Material and methods: Twelve implants were impacted into composite saw bones with constant and known dimensions and mechanical properties. Three displacement sensors were used to measure micromovements between the prosthesis and the bone: three specially designed force sensors were inserted into the bolt holes to measure the force distributions for each hole. Measurements were made with an Instron. Compression cycles (780 1-Hz cycles, 100daN applied to the femoral head) and torsion cycles (780 1-Hz cycles, 4.5 Nm applied to the femoral head) were used to simulate loading and weight-bearing and to estimate the evolution of the system. Trials were conducted in two different configurations: stable metaphyseal prosthesis, unstable metaphyseal prosthesis (simulating surgical resection). These two configurations were tested with a locked and with a non-locked implant.

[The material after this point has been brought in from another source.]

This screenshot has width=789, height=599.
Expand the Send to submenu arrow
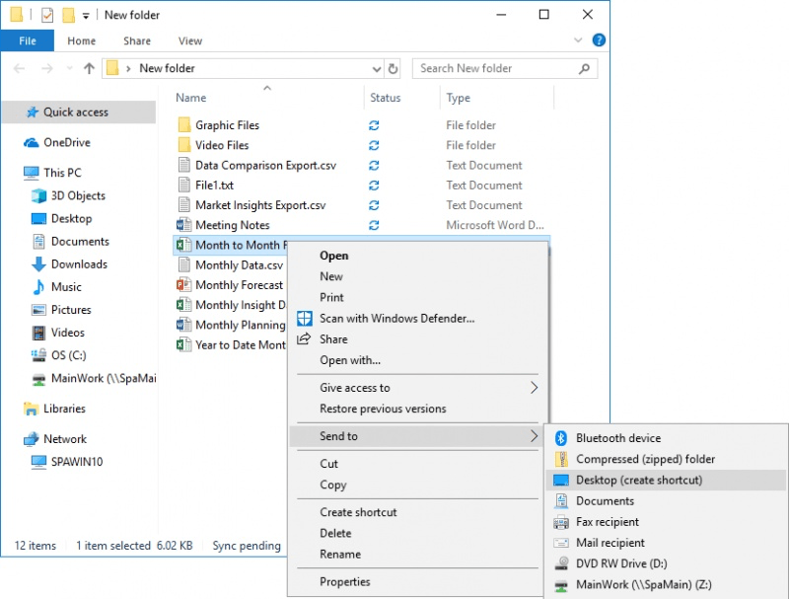point(534,435)
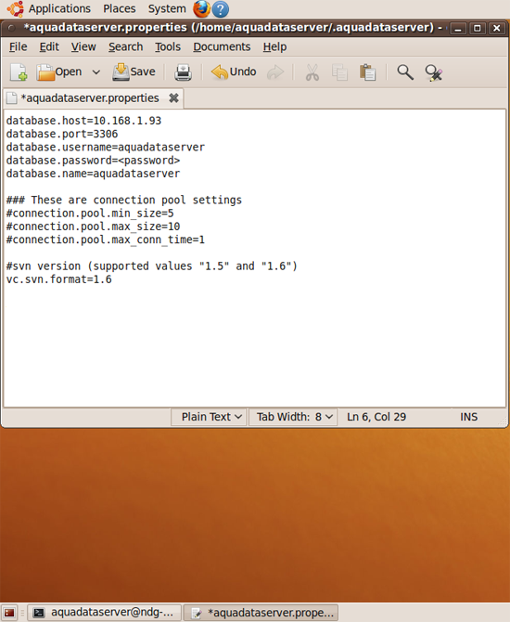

Results: Loading distribution between the bolts was variable and depended on the insertion conditions, implant/bolt tolerance, and the quality of the supporting bone. In the “stable” metaphyseal configuration, the bolts carried a large percentage of the compression force (up to 30%) despite the support provided by the metaphysis; when exposed to torsion stress, the metaphyseal form of the prosthesis carried the charge and avoided this phenomenon. Locking had only minimal effect on micromovements, the impaction and the form of the prosthesis maintaining its stability. For the “unstable” configuration, locking created a stable situation: micromovements were limited to those observed in the stable prosthesis (< 150 μm), compatible with bone regrowth. The bolts carried most of the charge (74.8 ±20%; 56.0±41.7%) during the compression and torsion tests. Loading created major stress within the bolts whose properties (strict diameter 4.5 mm, lateral threading) should be taken into consideration to avoid risk of rupture beyond the elastic limit of the material.

Discussion: These results can be reasonably extrapolated to surgical situations leading to the following conclusions: locking is useful and reliable after surgical resection, all the holes available should be used for locking, “rational” unlocking can be useful if “physiological” metaphyseal stress is desired.